◆ What you have to do
Copy each line below that contains "right".

◆ Extracted material
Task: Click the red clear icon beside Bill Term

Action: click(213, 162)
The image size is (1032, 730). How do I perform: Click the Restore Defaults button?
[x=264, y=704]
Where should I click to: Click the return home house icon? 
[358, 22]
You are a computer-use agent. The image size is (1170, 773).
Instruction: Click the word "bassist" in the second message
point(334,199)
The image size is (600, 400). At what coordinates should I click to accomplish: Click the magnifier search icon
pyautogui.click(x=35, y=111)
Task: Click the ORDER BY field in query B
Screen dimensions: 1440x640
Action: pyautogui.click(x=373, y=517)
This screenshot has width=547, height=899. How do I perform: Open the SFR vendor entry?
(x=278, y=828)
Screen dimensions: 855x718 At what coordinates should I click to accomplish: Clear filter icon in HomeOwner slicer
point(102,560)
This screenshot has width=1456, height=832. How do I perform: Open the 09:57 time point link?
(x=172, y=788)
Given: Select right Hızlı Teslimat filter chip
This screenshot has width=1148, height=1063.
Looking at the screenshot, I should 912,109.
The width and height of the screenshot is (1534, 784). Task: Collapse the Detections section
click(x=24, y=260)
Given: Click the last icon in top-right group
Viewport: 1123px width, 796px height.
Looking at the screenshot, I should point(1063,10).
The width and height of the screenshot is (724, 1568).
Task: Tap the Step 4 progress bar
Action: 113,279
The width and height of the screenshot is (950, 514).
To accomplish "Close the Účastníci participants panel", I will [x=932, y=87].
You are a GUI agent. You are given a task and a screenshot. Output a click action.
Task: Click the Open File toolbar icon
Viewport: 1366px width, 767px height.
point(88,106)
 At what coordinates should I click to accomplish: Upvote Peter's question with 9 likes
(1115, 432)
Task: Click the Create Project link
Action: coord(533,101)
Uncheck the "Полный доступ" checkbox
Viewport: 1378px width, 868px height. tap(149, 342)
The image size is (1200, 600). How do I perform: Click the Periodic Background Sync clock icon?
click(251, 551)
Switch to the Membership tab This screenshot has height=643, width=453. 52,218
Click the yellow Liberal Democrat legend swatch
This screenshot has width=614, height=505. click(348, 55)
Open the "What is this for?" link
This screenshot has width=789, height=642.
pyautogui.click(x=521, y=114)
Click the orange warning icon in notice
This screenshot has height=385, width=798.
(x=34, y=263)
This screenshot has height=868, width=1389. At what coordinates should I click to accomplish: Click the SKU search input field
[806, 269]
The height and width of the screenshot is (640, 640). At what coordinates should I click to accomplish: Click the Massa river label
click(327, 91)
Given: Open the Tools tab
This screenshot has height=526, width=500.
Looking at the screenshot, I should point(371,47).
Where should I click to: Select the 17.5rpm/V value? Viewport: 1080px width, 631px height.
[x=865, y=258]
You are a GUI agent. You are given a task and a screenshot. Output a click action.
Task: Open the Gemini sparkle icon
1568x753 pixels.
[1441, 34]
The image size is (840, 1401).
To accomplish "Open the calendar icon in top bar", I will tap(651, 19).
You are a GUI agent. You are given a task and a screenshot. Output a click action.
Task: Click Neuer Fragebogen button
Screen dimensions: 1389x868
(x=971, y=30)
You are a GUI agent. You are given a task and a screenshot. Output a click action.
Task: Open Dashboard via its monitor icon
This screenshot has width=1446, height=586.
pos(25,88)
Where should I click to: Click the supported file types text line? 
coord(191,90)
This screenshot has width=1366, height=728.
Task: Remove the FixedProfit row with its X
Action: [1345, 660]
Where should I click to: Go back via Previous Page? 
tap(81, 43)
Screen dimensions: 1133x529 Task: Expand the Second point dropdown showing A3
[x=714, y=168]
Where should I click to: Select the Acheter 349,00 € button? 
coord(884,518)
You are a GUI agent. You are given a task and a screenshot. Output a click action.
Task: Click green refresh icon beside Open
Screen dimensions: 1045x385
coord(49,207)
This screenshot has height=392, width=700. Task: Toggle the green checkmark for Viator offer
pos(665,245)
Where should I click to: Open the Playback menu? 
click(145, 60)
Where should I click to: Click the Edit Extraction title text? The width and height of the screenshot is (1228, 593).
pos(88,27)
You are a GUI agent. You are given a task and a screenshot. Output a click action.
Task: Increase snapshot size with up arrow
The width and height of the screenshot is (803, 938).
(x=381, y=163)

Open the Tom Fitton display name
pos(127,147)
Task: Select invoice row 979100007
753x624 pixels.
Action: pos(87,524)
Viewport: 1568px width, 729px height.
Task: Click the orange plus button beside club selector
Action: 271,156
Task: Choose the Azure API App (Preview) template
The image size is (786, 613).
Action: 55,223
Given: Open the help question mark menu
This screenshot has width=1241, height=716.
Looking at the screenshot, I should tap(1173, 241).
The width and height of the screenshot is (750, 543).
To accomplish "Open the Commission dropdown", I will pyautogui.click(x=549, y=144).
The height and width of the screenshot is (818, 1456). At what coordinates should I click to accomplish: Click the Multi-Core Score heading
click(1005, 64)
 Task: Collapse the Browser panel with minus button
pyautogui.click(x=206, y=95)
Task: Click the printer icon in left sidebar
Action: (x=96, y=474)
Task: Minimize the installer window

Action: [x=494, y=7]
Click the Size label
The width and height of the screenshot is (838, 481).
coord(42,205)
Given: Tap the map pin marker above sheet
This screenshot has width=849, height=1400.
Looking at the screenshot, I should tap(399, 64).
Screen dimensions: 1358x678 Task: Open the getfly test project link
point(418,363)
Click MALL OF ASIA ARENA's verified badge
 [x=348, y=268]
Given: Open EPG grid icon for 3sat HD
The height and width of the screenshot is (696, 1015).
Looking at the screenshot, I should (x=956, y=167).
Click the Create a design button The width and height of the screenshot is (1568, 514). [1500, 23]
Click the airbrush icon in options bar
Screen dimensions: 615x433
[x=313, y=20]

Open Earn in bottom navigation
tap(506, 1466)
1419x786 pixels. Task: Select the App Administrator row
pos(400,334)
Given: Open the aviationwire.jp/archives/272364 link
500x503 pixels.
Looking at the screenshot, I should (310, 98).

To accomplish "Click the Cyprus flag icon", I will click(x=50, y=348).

◆ Reply to the exercise
Given: Select right Hızlı Teslimat filter chip
Given: Click the last icon in top-right group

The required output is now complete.